(Dataset excerpts)
....

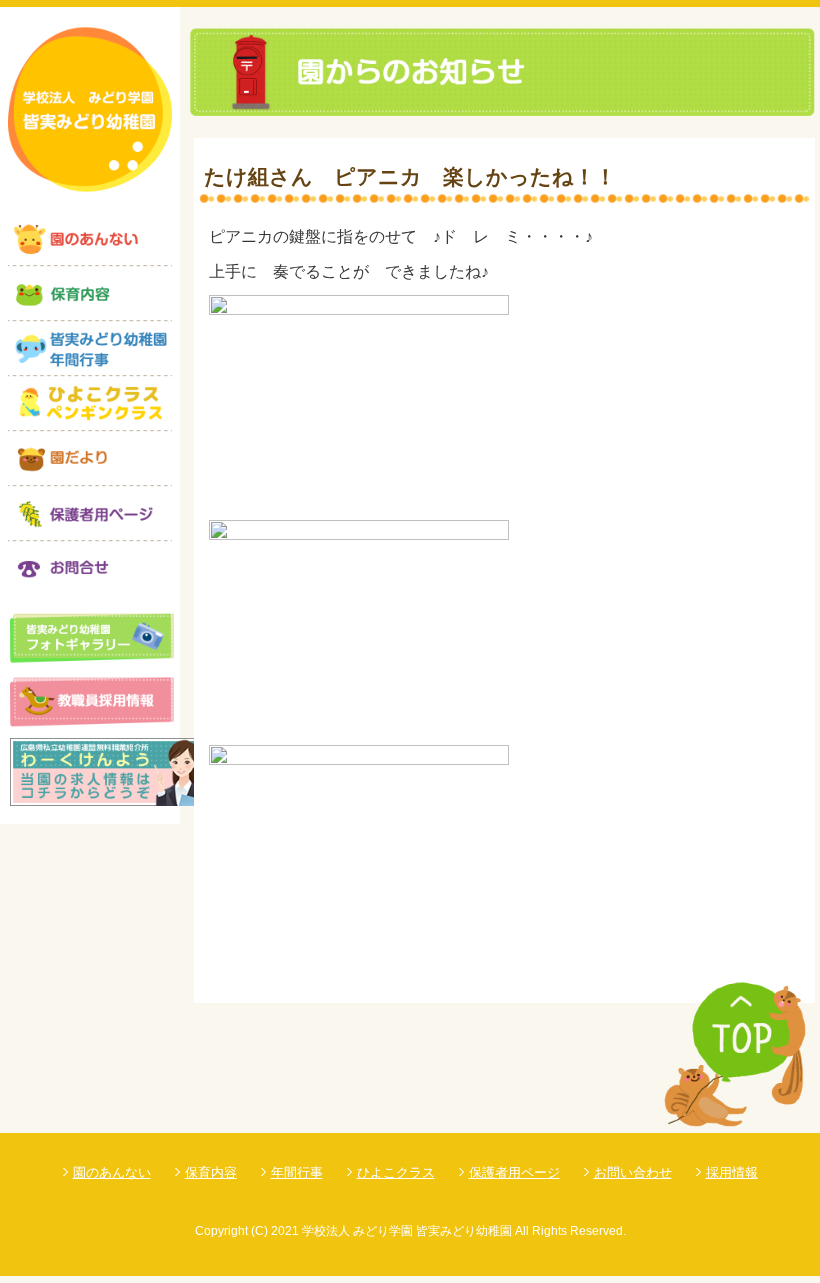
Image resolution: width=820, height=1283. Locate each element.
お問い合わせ (633, 1172)
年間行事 (297, 1172)
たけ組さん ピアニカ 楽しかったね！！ (410, 176)
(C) (259, 1231)
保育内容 (211, 1172)
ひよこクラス (396, 1172)
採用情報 (732, 1172)
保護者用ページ (514, 1172)
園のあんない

....

◆ **ASSIGNMENT**
Beginning with the line that has "年間行事 (297, 1172)", set down every line of the entries above through the final one, unchanged.

◆ **ANSWER TO THE PROBLEM**
年間行事 (297, 1172)
たけ組さん ピアニカ 楽しかったね！！ (410, 176)
(C) (259, 1231)
保育内容 (211, 1172)
ひよこクラス (396, 1172)
採用情報 (732, 1172)
保護者用ページ (514, 1172)
園のあんない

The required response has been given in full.